Working as an airline pilot and flight instructor for years afterward, he came across an opportunity to help a small research and development company in Alabama put a CF-104D it had acquired from Norway’s air force back into service. Flight testing proceeded at Mojave, Calif., and Edwards AFB until the plane was sold to Thunderbird Aviation in Deer Valley, Calif. Czaia followed the plane to fly for Thunderbird but that operation shut down after only two years.
It turned out that wasn’t all bad news for Czaia. Rick Svetkoff, a Continental Airlines captain, bought the airplane and formed the Starfighter Aerial Demonstration Team with the late Tom Delashaw. Czaia initially served in a supporting role, but after Delashaw’s untimely death in a Hawker Hunter, he joined Svetkoff’s team fulltime. Performing at air shows in the U.S. and Canada, Svetkoff usually flew the two-seat “D” model Starfighter and Czaia the single-seat CF-104.

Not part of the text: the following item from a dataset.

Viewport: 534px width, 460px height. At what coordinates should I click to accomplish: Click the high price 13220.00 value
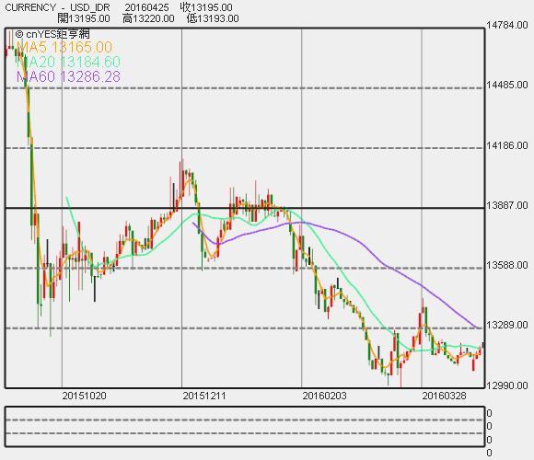[x=153, y=18]
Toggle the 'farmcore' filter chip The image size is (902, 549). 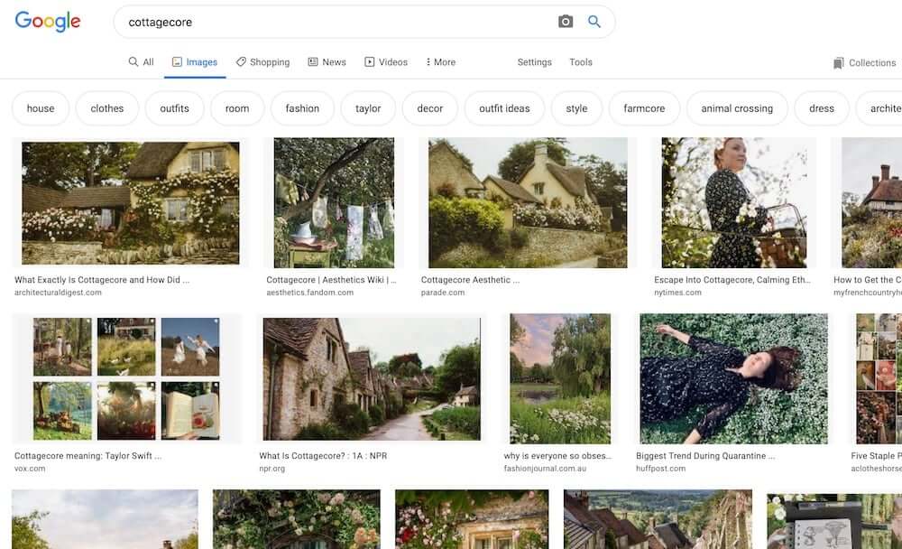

Exactly 40 years after Czaia first flew an F-104, on Nov. 17, 2004, a CF-104D with the Starfighter Aerial Demonstration Team took off from its home base in St. Petersburg, Fla. With Czaia at the controls, it ended 40 minutes of aerobatics with a supersonic dash over the Gulf of Mexico.
Czaia happily recalls that celebration flight, noting that the rear seat was occupied by Diana, his “life’s copilot.” He said she wasn’t even a little hesitant.
“Some people would be afraid of those speeds and maneuvers, but she loved it,” he said.
Czaia said that 40 years ago he would’ve never imagined that today he’d still be flying “this magnificent machine” on a regular basis.
“And I have no intention to hang up my spurs anytime soon,” he said.